Handling qemu machine types for migration
Christian Ehrhardt
christian.ehrhardt at canonical.com
Thu Sep 8 12:18:21 UTC 2016
Hello,
and thanks for your patience - sorry wall-of-text needed given the
complexity.
## TL;DR ##
- Qemu machine types are in a bad state since Wily potentially
affecting Live Migration, Safe/Restore and Upgrades.
- This is the proposal to clean those up and to define the method
on how to handle machine types and vmstate changes in the future.
- Target is that all live migrations from supported to newer
releases will work when the default machine type is used
- except for current Xenial/Wily hosts which will need at
least one reboot first to clean up the current issues
## Introduction ##
Live migration is generally available quite some time. Despite the
complexities of testing live migration across a variety of releases,
machine types, and architectures, live migration continues to get better.

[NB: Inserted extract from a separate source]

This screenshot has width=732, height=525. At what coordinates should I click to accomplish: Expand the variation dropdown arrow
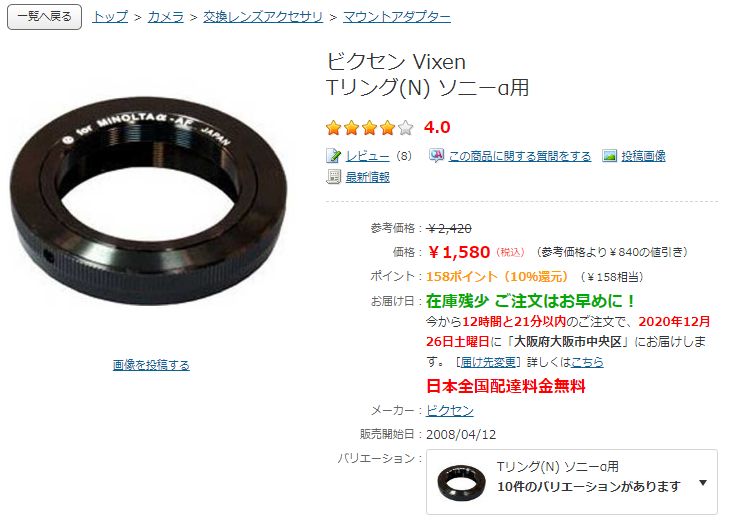click(x=703, y=483)
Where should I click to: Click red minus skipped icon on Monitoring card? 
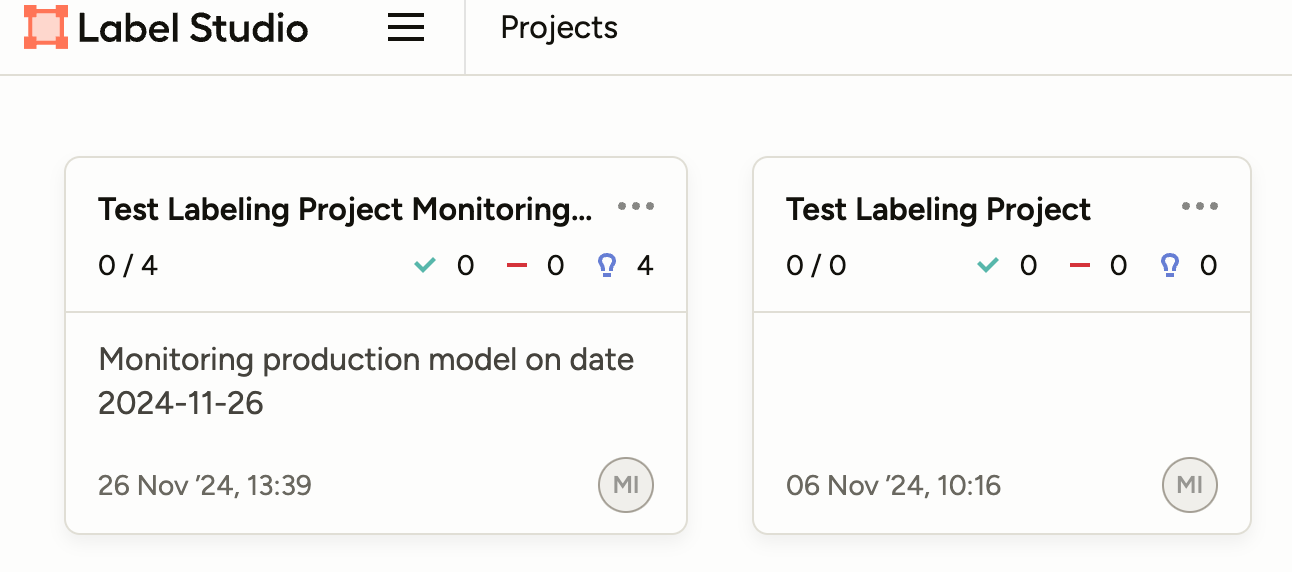[516, 265]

Yet it still sometimes causes issues, especially when migrating between
different host versions. For example in the past we ran into issues [1][2]
related to that - even worse a few of them even seem to resurface recently.
The purpose of this proposal is to focus and hone in the quality and user
experience of live migration in Ubuntu. There is a good summary on the
general steps taken on a migration at [3] if one wants to refresh related
to this discussion (especially chapters vmstate, updating devices and
subsections).
I went through several discussions about the topic trying to collect the
different POVs and I realized that one has to be careful to not get to a
contradictory state. I hope this proposal will lay the base for good
discussion and eventually properly define how we handle that in the Ubuntu
scope.
I have to admit that machine types recently were not handled so well, the
definition of wily seems incorrect and there is no type for xenial as well
as for no types for non-x86 types at all. So we are kind of in the worst
state now, and it is time to clean up. But this is just the reason why we
are trying to revise this once more and do better this time. Yes it is
urgent, as every further day with the broken wily default in xenial could
cause issues even later on, but we have to do it right still or we make it
worse.
Just in case anyone might ask for it - aside this discussion about the
definition how Ubuntu shall handle machine types we also spun-off an effort
to increase QA and test coverage on that particular topic. If one wants to
be part of this endeavor please send me a direct mail without a reply-all
to this thread.
## Use Cases ##
Consistency - so far we did only do add Distribution specific machine types
to the x86 pc-i440fx type. Even though most changes that had caused us to
do so actually affected the pc-q35- type as well. The same is can be true
for non x86 architectures. So up for discussion, but I think all discussed
below should apply to all supported major server architectures (amd64/i386,
arm64, ppc64el, s390x).
There are two use-cases that drive the need. First, we’d like to support
users who have deployed VMs on Ubuntu LTSes to be able to live migrate
their VMS to the next LTS. This means, that a qemu VM launched with a
machine of ‘pc-1.0’ should be the same on LTS and LTS-next. In the past
‘pc-XX’ upstream types have changed and still have no requirement to not
change between qemu releases [1], thus we could not rely upon unversioned
upstream machine names. So in the past we introduced a downstream release
name [4]. Instead of other downstreams [5] we did so on-top of the upstream
types. For backward compatibility we are kind of obliged to keep any
released types around as long as they are supported.
OTOH Debian and Fedora have just machine classes as-is upstream.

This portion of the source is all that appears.